▸ **Directions for this task**:
Copy the lines below verbatim. Begin with the first and end with the line containing "Artistry (113, 971)".

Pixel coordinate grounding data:
----------------

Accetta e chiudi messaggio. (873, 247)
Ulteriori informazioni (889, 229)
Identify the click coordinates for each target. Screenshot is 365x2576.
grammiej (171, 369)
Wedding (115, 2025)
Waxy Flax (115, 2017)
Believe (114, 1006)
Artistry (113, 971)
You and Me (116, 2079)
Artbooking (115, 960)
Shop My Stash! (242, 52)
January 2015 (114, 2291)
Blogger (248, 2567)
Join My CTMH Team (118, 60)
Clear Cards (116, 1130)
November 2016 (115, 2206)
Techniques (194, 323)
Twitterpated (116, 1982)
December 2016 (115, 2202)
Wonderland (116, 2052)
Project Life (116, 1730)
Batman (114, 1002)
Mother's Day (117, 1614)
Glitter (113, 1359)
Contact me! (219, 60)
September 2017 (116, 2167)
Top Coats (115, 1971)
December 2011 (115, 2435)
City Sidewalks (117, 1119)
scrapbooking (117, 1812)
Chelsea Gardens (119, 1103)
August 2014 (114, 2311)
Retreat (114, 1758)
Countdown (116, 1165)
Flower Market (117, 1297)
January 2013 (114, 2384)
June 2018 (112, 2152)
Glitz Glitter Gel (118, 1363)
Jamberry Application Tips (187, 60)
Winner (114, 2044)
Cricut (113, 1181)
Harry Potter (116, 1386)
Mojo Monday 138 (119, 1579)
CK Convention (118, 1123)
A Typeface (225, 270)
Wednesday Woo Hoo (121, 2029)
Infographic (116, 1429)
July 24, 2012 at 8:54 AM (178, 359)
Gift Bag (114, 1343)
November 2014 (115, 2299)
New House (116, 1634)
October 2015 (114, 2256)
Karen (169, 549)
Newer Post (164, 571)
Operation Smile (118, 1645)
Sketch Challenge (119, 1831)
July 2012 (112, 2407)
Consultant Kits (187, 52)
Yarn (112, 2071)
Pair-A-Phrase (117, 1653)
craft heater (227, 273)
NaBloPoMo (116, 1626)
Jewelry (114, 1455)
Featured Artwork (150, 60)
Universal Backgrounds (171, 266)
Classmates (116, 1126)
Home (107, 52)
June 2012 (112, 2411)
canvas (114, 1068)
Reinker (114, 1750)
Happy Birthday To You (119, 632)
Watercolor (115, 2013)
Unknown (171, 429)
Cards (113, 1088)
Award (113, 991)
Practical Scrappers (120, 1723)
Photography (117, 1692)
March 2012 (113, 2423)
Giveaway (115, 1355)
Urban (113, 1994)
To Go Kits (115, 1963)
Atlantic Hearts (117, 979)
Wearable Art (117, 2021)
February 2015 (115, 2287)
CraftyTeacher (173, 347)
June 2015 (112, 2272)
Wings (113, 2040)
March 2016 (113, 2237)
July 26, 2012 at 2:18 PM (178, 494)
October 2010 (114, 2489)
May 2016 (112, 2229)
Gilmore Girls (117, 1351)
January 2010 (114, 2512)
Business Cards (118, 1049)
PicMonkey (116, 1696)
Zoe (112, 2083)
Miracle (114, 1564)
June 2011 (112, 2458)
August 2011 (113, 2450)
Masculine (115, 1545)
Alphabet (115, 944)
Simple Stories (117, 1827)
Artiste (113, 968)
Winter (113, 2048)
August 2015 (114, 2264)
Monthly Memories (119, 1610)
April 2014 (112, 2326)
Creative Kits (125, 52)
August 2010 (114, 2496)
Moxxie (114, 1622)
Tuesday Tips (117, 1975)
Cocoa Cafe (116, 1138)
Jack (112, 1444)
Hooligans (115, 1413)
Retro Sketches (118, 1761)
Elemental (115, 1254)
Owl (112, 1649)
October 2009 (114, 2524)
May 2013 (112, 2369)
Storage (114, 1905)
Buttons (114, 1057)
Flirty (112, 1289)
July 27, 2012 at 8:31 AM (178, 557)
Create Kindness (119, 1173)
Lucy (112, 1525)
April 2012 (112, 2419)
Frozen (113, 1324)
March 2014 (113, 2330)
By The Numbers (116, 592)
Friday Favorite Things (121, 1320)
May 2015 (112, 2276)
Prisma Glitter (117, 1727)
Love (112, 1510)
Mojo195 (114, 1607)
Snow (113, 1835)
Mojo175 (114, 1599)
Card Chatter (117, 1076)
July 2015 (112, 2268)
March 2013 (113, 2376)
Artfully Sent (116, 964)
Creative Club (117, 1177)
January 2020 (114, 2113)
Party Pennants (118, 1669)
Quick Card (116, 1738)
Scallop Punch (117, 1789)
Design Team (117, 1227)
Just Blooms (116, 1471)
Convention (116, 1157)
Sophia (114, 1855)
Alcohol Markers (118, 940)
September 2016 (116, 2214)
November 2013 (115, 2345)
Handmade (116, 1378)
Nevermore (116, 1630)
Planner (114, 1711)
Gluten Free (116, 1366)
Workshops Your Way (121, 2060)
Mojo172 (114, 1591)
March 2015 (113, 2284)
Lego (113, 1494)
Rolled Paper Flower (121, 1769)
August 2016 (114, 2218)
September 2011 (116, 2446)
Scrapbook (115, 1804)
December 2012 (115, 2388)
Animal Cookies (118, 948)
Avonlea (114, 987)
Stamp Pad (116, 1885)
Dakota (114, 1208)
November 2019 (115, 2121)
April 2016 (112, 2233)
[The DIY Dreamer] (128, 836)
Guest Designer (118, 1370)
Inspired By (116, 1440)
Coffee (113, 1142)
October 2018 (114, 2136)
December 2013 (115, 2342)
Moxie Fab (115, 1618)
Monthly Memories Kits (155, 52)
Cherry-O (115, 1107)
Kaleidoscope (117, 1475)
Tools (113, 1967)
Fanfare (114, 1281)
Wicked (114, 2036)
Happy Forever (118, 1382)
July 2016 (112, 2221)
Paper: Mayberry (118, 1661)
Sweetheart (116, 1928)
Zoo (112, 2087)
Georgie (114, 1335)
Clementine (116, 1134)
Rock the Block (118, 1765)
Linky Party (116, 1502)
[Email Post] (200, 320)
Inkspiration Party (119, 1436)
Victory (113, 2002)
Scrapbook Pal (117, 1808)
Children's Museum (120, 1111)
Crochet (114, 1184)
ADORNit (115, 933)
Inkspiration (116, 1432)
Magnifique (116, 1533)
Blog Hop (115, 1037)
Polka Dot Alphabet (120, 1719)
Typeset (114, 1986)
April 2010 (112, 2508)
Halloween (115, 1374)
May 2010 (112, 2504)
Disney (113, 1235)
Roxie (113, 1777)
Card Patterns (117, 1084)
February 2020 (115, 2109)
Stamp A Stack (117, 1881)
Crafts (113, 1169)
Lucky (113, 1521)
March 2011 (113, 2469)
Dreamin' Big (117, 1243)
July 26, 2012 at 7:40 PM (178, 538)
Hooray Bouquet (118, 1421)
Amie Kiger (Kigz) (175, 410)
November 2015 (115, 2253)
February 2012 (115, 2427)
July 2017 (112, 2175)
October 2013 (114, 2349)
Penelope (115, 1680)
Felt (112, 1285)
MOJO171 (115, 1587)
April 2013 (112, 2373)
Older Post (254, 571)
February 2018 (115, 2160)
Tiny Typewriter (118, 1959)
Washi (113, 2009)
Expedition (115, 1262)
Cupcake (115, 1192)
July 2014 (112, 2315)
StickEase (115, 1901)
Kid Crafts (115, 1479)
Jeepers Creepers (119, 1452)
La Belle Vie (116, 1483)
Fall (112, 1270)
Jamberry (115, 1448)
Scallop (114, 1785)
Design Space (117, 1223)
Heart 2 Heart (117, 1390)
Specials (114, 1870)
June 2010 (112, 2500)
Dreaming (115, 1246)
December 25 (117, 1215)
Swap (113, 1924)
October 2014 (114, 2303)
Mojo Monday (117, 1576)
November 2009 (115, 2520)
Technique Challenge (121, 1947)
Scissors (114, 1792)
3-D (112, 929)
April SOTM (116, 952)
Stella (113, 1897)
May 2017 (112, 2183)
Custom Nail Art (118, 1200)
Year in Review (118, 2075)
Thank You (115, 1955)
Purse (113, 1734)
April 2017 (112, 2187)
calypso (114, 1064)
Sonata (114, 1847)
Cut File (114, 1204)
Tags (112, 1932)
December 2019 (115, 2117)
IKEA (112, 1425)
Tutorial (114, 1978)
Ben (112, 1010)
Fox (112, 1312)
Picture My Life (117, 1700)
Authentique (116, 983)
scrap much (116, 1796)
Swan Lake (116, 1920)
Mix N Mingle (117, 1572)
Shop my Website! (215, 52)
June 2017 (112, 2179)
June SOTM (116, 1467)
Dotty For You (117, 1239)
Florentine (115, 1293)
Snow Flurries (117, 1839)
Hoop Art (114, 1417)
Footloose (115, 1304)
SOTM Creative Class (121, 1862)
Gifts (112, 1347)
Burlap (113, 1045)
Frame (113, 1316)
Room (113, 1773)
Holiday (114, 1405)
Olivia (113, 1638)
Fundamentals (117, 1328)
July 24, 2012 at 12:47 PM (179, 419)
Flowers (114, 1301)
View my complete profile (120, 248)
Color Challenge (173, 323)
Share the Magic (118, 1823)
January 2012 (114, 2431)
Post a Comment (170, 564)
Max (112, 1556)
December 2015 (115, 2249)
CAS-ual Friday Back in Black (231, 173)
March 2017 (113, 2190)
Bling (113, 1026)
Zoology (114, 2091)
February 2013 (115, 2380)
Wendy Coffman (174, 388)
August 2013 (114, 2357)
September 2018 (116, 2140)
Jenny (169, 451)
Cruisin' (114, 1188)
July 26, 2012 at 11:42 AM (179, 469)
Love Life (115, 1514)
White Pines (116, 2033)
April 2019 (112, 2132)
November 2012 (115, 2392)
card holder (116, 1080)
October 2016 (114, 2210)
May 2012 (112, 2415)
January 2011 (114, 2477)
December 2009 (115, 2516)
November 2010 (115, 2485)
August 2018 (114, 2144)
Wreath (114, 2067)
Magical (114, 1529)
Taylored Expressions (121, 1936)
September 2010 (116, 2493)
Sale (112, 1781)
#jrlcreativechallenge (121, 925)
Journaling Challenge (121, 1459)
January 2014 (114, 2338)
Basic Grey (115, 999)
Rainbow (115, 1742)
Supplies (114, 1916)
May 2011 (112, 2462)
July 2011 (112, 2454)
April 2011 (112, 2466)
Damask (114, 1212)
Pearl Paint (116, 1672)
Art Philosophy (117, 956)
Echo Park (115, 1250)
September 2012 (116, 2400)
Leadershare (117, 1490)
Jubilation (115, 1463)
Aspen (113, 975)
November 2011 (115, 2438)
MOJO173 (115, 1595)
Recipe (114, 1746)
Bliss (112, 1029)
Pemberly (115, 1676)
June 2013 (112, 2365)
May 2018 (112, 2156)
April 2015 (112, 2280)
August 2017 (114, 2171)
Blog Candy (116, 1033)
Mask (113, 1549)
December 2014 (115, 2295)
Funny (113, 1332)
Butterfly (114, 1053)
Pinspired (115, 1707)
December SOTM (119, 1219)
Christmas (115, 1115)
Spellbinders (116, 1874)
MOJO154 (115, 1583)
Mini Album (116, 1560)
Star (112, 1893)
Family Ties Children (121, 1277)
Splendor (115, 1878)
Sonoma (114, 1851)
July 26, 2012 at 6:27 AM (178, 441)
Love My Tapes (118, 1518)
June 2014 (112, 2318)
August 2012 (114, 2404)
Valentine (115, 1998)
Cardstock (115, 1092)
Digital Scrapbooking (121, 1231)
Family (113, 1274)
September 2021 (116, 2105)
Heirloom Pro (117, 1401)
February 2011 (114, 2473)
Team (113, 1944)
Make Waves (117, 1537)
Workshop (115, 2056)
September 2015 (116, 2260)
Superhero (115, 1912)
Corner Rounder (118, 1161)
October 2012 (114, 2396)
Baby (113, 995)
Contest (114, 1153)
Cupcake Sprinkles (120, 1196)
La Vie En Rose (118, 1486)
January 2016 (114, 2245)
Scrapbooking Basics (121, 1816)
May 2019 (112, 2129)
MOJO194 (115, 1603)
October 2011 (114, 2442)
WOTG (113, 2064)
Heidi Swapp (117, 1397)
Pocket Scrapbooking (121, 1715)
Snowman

----------------

▸ **Written solution**:
Accetta e chiudi messaggio. (873, 247)
Ulteriori informazioni (889, 229)
Identify the click coordinates for each target. Screenshot is 365x2576.
grammiej (171, 369)
Wedding (115, 2025)
Waxy Flax (115, 2017)
Believe (114, 1006)
Artistry (113, 971)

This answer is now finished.